Stigma yang ada pada petugas kesehatan tersebut diakibatkan oleh kurangnya pengetahuan mengenai penyakit kusta. Petugas P2 kusta belum melakukan sosialisasi secara menyeluruh pada petugas kesehatan lainnya. Dampaknya pada pelayanan kesehatan yakni petugas kesehatan beranggapan bahwa petugas P2 kusta merupakan orang yang bertanggung jawab terhadap penderita kusta.




SARAN
Petugas kusta harus berkomunikasi dengan petugas kusta lainnya terutama yang berada di sekitar wilayah jangkauan Puskesmas. Komunikasi ini bertujuan untuk memetakan wilayah endemis kusta. Setiap UPK harus sanggup melakukan pelayanan pada penderita kusta secara terintegrasi. Sehingga pelayanan pada penderita tidak hanya mengandalkan satu orang. Wasor seharusnya dapat melakukan diseminasi informasi mengenai penyakit kusta.

DAFTAR PUSTAKA
Departemen Kesehatan RI. 2012. Pedoman nasional program pengendalian penyakit kusta. Jakarta: Kementerian kesehatan RI.
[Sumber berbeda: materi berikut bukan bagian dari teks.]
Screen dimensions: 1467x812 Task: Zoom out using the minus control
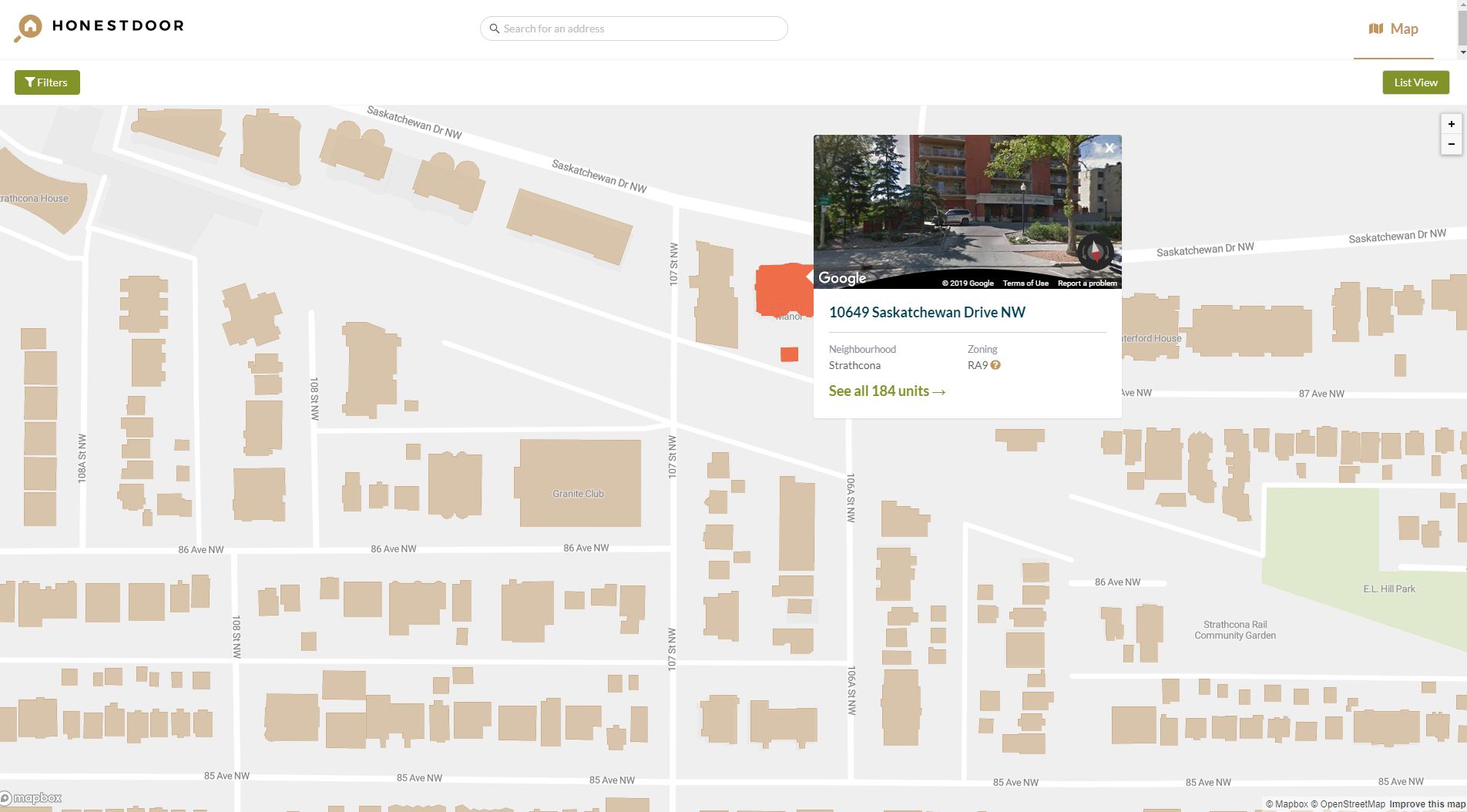click(1452, 144)
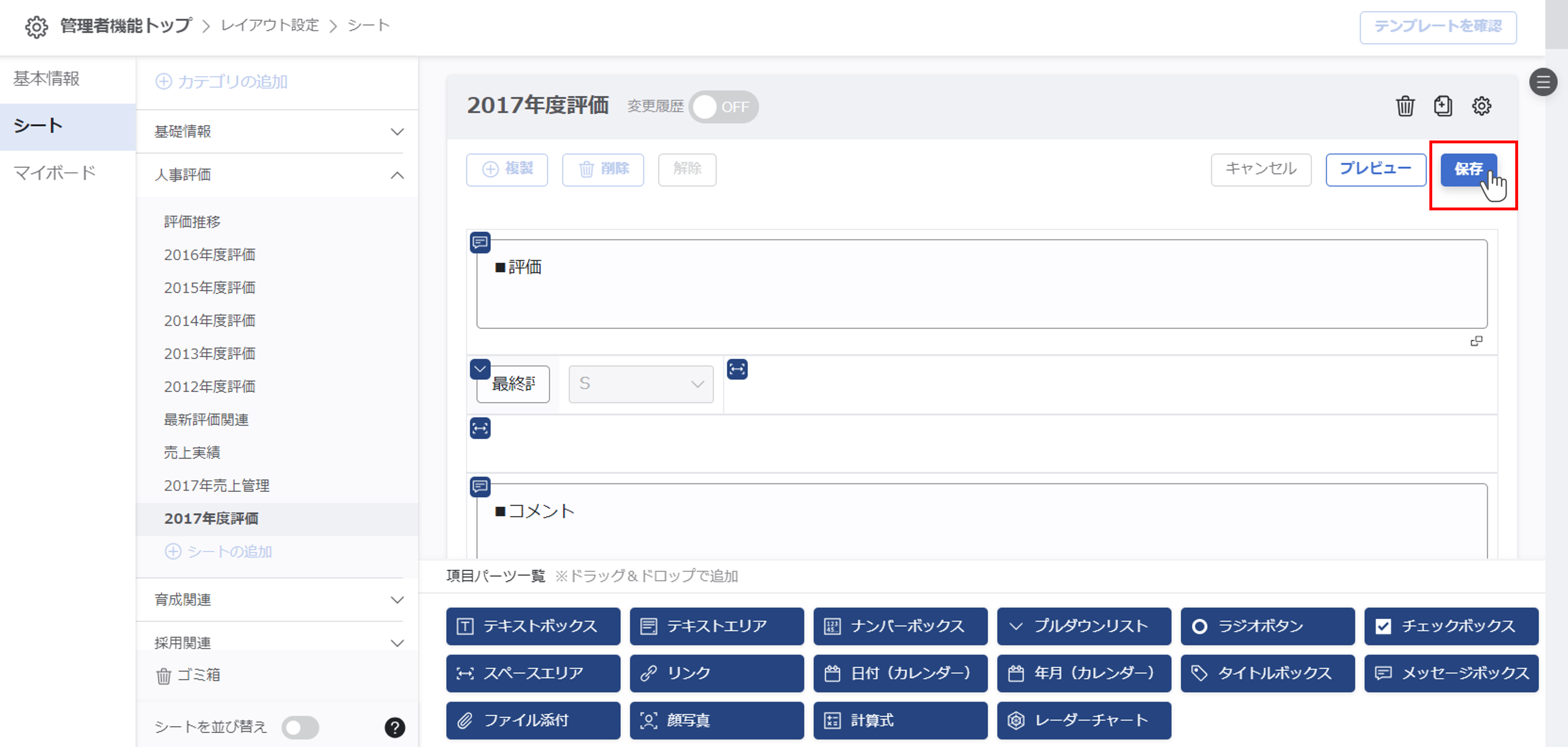Select the レーダーチャート part
The height and width of the screenshot is (747, 1568).
(1083, 720)
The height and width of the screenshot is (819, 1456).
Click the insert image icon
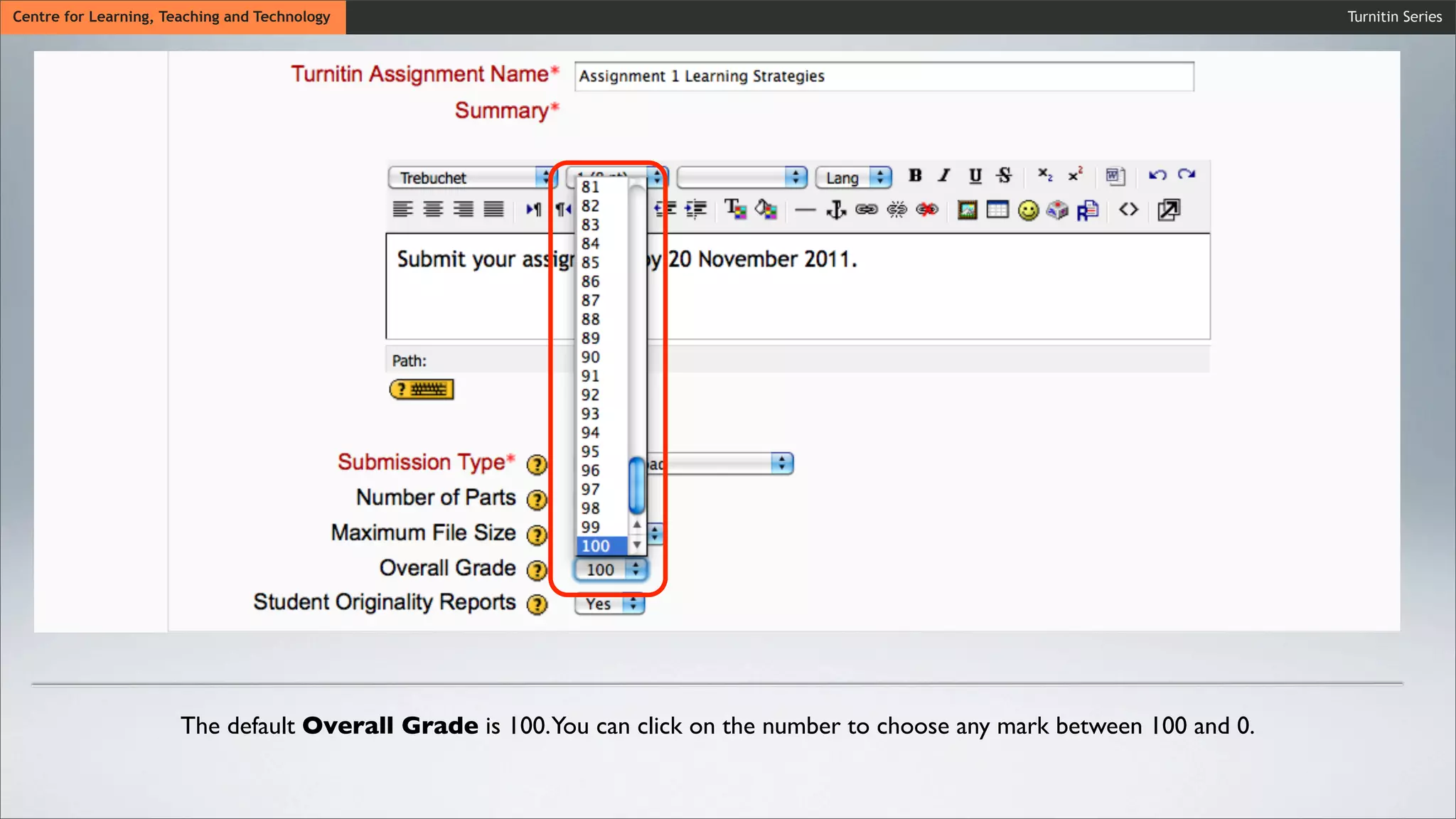(x=967, y=210)
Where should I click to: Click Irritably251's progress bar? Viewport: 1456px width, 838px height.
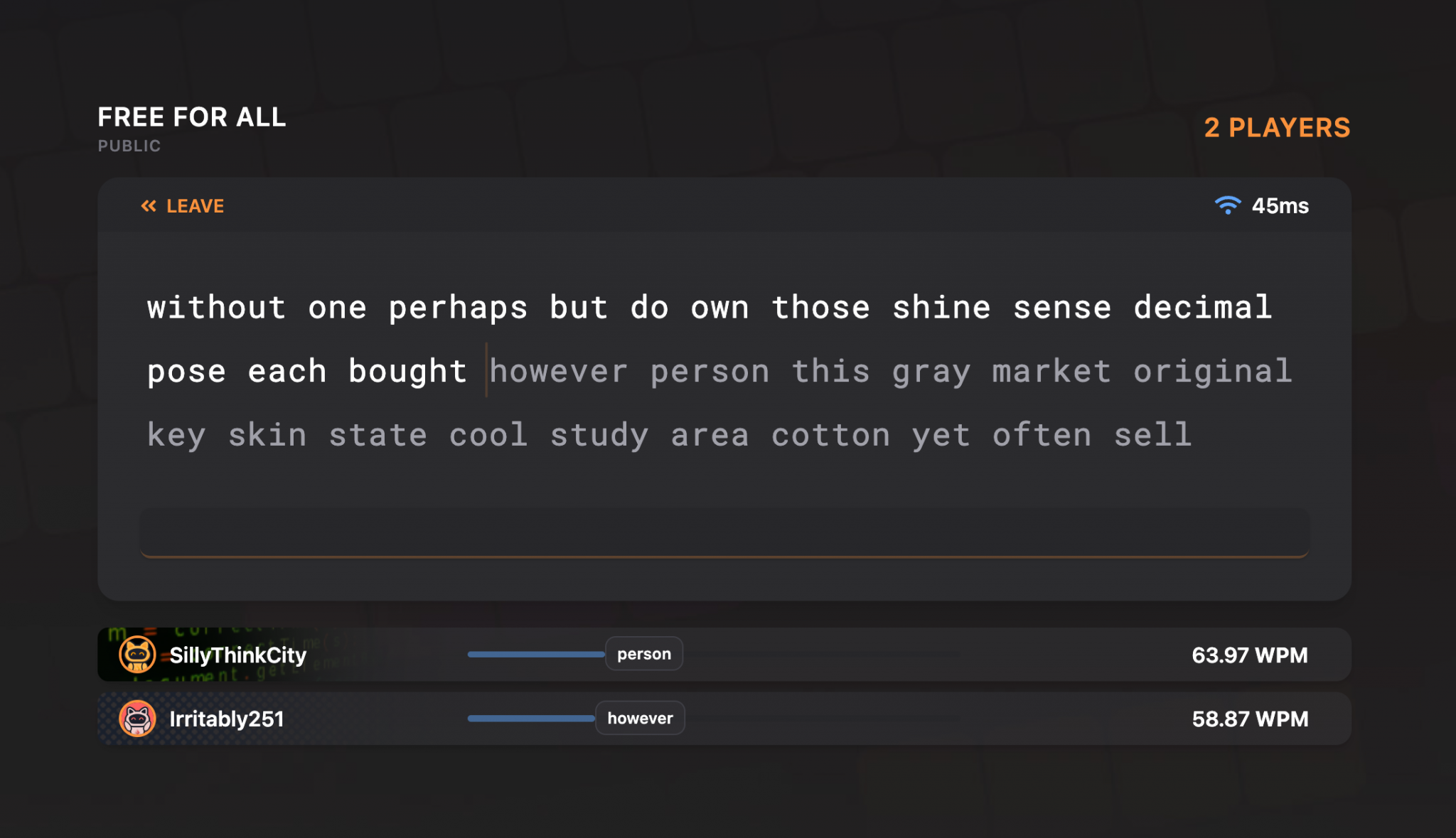(530, 719)
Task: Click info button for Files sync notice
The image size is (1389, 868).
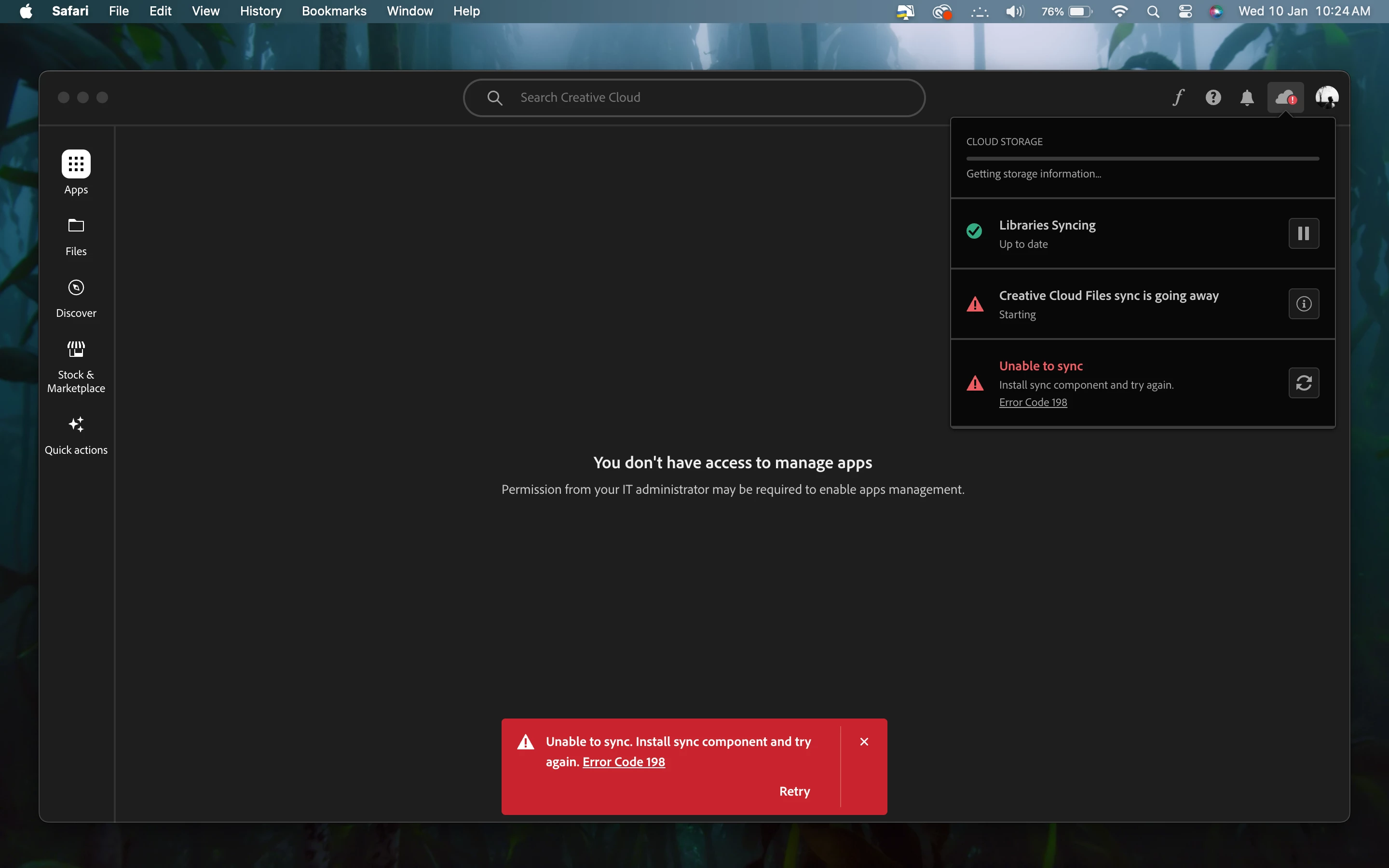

Dinas Kesehatan Provinsi Jawa Timur. 2012. Profil kesehatan Jawa Timur tahun 2012. Surabaya: Dinas kesehatan Provinsi Jawa Timur.
Foster, George. M., & Barbara Gallatin Anderson (eds). 2005. Antropologi kesehatan. Jakarta: UI-Press.
Praptianingsih, Sri.      2006. Kedudukan hukum perawat dalam upaya pelayanan kesehatan di rumah sakit. Jakarta: PT. Raja Grafindo.
Susanto, Tantut., et al. 2013. Perawatan klien kusta di Komunitas. Jakarta: Trans Info Media.
Sutanto, Tantut. 2010. Studi fenomenologi: Pengalaman klien dewasa menjalani perawatan kusta di wilayah kerja Puskesmas Jenggawah Kabupaten Jember Jawa Timur. Tesis. Fakustas ilmu keperawatan Program pasca sarjana ilmu keperawatan. Universitas Indonesia.